The next set of lines gives the interaction energy, G(ij), in kcal/mole, of the ionized form of the group i with the other ionizable groups whose indices j are greater than i. Therefore, in the sample file with fourteen groups, the first group has 13 interaction energies listed; the second has 12; and so forth. This yields a symmetric interaction matrix for all the groups.


The program first requests a maximum cluster size. Ten is a good starting number. Forcing small clusters will tend to decrease accuracy, because inter-cluster interactions are treated less accurately than intra-cluster interactions. However, larger clusters lead to slower calculations.

The program then asks for "fixed cutoff theta", tcut. Theta is fractional ionization. The program needs to know the criterion for a "fixed" charge. Any group which, for this pH, will never have a fractional ionization greater than tcut, or will never have a fractional charge less than 1-tcut, will be set as "fixed". Such groups are treated as single-group clusters. A reasonable value for tcut is 0.05, following the reduced site method of Bashford and Karplus.

The program then asks for a starting pH, stopping pH, and pH step for the calculations. This permits generation of full titration curves.

You must then provide the names of the input file-- for example, his14.dat, which is provided-- and output file, which will be created.

The program then runs interactively. For each pH, it will print out the number of clusters, the number of groups in the largest cluster, and the largest value of Gc which was needed to subdivide the groups into clusters meeting your maximum cluster size limit. If every group turns out to be fixed, a note to this effect is generated.

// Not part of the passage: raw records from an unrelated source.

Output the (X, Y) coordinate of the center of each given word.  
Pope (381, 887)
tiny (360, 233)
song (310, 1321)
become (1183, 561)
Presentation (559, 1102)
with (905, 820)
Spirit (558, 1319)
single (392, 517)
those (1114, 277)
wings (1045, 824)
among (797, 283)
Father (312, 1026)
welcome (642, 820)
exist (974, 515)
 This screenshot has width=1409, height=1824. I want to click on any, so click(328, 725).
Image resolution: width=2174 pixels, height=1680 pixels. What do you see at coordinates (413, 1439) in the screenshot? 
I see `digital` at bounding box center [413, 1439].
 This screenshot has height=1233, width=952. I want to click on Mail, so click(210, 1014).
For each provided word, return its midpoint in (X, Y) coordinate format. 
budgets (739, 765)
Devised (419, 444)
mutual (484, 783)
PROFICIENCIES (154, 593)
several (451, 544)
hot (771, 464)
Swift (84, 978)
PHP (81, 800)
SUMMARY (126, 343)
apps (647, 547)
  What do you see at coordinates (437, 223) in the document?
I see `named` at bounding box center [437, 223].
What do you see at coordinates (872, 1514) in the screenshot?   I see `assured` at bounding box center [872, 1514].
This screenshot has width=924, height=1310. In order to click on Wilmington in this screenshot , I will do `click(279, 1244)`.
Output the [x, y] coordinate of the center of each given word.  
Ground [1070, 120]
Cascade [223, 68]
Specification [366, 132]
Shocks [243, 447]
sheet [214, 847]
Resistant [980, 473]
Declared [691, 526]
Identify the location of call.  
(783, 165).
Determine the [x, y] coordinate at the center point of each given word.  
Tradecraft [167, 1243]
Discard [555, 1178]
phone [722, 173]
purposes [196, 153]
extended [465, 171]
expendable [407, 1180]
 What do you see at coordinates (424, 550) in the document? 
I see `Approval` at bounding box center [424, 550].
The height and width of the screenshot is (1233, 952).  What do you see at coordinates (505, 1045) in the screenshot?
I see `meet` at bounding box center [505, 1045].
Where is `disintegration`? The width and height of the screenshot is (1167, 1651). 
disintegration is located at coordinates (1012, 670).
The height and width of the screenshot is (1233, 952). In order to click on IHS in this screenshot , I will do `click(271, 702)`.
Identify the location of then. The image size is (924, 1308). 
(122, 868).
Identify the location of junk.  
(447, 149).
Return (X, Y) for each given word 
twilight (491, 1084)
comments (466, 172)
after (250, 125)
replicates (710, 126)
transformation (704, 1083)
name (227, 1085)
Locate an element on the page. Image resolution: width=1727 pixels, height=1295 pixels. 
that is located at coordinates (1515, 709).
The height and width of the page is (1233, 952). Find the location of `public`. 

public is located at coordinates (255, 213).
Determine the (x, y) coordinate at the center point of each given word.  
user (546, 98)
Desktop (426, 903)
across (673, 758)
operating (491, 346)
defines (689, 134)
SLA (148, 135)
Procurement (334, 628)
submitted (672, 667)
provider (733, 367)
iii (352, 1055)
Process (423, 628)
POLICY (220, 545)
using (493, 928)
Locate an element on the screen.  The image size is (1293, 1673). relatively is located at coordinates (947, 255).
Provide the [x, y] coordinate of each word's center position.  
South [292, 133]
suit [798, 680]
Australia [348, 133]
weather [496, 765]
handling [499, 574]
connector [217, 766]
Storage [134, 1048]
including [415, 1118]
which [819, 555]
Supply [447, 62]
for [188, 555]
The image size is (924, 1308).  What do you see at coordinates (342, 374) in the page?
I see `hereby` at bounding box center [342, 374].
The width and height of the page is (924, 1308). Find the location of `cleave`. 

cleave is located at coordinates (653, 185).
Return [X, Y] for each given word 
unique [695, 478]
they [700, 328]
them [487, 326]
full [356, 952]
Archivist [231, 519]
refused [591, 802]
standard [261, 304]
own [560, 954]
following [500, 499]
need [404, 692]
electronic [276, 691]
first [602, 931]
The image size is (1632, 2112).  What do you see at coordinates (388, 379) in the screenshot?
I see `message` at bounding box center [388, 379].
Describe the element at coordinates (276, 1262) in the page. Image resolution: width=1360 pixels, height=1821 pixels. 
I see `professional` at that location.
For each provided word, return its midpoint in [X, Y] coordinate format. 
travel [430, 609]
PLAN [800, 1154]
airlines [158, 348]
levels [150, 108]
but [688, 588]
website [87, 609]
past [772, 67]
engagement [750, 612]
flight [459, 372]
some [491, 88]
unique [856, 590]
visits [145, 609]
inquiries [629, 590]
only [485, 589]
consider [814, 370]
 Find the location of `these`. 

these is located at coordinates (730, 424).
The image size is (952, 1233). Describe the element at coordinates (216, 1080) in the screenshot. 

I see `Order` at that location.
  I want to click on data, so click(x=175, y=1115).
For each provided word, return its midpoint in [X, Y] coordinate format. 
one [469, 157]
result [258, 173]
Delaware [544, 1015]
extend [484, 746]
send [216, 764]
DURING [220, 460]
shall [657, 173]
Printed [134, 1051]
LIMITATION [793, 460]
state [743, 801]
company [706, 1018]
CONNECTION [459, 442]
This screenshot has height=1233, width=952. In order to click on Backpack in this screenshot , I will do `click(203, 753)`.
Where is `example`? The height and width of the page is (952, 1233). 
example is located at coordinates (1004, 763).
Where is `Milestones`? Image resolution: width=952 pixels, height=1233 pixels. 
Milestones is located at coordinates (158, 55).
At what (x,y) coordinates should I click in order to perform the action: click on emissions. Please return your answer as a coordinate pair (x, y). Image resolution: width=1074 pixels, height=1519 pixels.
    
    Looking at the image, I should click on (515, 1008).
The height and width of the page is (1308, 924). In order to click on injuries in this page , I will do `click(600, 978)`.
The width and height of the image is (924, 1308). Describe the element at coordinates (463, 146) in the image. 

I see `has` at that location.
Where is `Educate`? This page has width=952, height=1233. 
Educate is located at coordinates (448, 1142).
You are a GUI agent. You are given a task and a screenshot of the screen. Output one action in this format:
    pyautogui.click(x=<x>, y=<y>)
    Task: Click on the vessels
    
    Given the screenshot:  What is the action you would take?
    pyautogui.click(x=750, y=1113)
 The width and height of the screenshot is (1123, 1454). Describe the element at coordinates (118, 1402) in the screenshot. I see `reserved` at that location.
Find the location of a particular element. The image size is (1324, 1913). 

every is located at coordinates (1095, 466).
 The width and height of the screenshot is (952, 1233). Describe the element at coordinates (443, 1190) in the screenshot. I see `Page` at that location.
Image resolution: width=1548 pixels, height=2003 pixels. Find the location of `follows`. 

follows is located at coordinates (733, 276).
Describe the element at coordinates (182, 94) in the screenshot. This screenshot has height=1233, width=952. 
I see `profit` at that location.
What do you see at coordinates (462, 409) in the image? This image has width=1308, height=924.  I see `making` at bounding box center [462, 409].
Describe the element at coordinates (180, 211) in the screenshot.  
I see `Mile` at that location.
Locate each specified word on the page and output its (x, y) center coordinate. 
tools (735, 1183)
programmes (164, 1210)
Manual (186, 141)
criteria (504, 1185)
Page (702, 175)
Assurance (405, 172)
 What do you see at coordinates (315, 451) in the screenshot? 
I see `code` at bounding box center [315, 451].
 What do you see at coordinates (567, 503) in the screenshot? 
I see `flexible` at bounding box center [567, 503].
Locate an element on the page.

The program then asks for another input file, so you may go straight to another input file, using the same calculation parameters.

Don't worry about 999's in the output. They simply indicate that all groups are "fixed", so there are no groups in "clusters".


The output file begins with the number of pHs examined. The top section of the file then provides for each pH: the average net system charge; the ionization energy, as defined in the reference; the difference between the calculated ionization energy and the ionization energy which would be obtained for the same set of groups in the absence of the perturbing protein environment; the approximate CPU time for the calculation; the largest value of Gc; the value of tcut; and the mean purely electrostatic energy, where the average is taken over all the ionization states.

The next section of the file gives computed pKas for all groups whose pKas are indeed bracketed by the range of pHs you requested. (Groups whose pKas are outside the pH range are given pKas of 999 to flag them.) For each group, the pKa is computed by linear interpolation between the two pHs which bracket a group charge of 0.5 for bases,

-0.5 for acids. Thus the precision depends a bit upon the pH step you use: the smaller the step, the better the estimate.

The lower part of the file provides the detailed average charges. It begins with the number of groups. The for each pH, the file gives, the pH, followed by the average charge of each group.


Test the program by sourcing the hereis file his14.inp, after you have compiled the program. The run will terminate with an error message... don't worry about it. The output

file, his14.out.test, should match the file his14.out, except for the CPU times. Also, if you redo the calculations with a maximum cluster size of two, the results should agree with those in Table II of the reference.

If you have problems with the code, I can try to help out: mgilson@ucsd.edu


Gilson,M.K. Multiple-Site Titration and Molecule Modelling: Two Rapid Methods for Computing Energies and Forces for Ionizable Groups in Proteins. Proteins: Structure, Function and Genetics, 15:266-282, 1993.